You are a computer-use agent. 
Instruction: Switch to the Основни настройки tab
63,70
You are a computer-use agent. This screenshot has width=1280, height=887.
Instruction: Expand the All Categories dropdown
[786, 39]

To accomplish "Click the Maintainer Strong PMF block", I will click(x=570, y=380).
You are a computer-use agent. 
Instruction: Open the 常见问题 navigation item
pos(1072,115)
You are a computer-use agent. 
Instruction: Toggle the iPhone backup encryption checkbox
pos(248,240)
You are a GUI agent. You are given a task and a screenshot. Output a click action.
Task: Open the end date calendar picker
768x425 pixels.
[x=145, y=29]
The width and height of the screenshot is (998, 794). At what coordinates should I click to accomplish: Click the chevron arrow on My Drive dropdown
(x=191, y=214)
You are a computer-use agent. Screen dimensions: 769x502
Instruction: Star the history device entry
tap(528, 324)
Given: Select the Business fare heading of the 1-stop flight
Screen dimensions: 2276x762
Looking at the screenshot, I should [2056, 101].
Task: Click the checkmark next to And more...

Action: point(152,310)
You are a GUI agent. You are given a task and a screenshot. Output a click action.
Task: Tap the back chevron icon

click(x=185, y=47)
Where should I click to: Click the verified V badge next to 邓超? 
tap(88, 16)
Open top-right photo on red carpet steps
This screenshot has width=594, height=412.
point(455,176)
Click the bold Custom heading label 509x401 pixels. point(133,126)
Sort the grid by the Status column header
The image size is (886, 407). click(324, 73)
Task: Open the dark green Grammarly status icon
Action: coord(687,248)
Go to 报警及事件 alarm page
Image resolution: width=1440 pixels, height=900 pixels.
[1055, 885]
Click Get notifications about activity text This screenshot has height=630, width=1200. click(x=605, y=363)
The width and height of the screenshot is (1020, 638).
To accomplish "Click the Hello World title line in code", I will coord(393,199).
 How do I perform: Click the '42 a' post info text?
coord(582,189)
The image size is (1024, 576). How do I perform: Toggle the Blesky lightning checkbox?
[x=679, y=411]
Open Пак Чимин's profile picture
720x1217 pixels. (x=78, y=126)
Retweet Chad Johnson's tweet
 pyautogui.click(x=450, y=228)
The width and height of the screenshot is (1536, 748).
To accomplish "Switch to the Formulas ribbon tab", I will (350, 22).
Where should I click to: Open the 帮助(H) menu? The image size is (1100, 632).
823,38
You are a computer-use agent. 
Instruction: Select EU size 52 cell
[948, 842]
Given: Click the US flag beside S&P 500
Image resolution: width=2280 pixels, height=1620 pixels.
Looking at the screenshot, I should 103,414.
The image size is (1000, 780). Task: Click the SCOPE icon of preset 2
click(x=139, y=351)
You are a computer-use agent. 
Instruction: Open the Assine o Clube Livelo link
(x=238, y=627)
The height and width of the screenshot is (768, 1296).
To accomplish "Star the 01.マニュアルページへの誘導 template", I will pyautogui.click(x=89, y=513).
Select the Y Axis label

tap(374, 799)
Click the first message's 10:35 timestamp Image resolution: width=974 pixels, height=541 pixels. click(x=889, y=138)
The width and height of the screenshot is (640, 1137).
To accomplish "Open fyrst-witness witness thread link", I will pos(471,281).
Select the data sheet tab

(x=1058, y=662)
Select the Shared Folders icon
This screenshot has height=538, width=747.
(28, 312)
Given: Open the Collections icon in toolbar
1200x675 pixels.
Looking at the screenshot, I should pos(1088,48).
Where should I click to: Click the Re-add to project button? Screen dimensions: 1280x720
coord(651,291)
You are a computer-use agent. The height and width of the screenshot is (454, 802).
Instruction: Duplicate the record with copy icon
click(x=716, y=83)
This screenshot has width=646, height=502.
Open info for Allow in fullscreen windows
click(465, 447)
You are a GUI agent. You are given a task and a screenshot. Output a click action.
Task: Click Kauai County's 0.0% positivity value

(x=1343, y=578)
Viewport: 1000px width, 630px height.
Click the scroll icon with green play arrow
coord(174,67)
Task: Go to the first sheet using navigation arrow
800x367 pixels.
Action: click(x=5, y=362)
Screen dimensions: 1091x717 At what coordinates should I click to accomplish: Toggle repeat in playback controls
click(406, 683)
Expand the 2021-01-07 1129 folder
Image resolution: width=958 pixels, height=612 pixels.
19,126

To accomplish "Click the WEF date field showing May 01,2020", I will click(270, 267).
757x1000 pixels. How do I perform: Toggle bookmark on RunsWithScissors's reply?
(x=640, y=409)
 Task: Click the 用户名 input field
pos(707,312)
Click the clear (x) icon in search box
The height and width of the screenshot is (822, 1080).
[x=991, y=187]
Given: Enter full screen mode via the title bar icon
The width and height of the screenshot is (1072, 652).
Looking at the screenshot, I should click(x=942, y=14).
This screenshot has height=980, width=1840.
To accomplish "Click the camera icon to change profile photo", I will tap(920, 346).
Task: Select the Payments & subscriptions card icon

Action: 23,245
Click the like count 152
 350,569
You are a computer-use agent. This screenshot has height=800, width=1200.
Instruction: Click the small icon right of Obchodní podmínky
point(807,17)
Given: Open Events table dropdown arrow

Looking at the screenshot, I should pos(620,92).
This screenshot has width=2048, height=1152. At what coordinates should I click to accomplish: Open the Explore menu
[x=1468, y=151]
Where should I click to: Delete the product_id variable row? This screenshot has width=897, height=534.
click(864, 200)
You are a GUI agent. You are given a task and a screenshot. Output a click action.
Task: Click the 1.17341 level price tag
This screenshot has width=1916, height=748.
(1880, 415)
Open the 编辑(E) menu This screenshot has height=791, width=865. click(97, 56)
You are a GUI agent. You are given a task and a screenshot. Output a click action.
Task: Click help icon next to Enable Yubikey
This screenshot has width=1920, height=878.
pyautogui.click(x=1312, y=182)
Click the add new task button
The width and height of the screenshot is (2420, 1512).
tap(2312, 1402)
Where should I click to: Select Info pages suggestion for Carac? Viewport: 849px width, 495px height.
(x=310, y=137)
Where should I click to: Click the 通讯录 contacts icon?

----------------

◆ **TASK GOAL**: Work out how many lines of the records contain "heading", and reply with the number alone.

◆ **REPLY TO THE TASK**: 2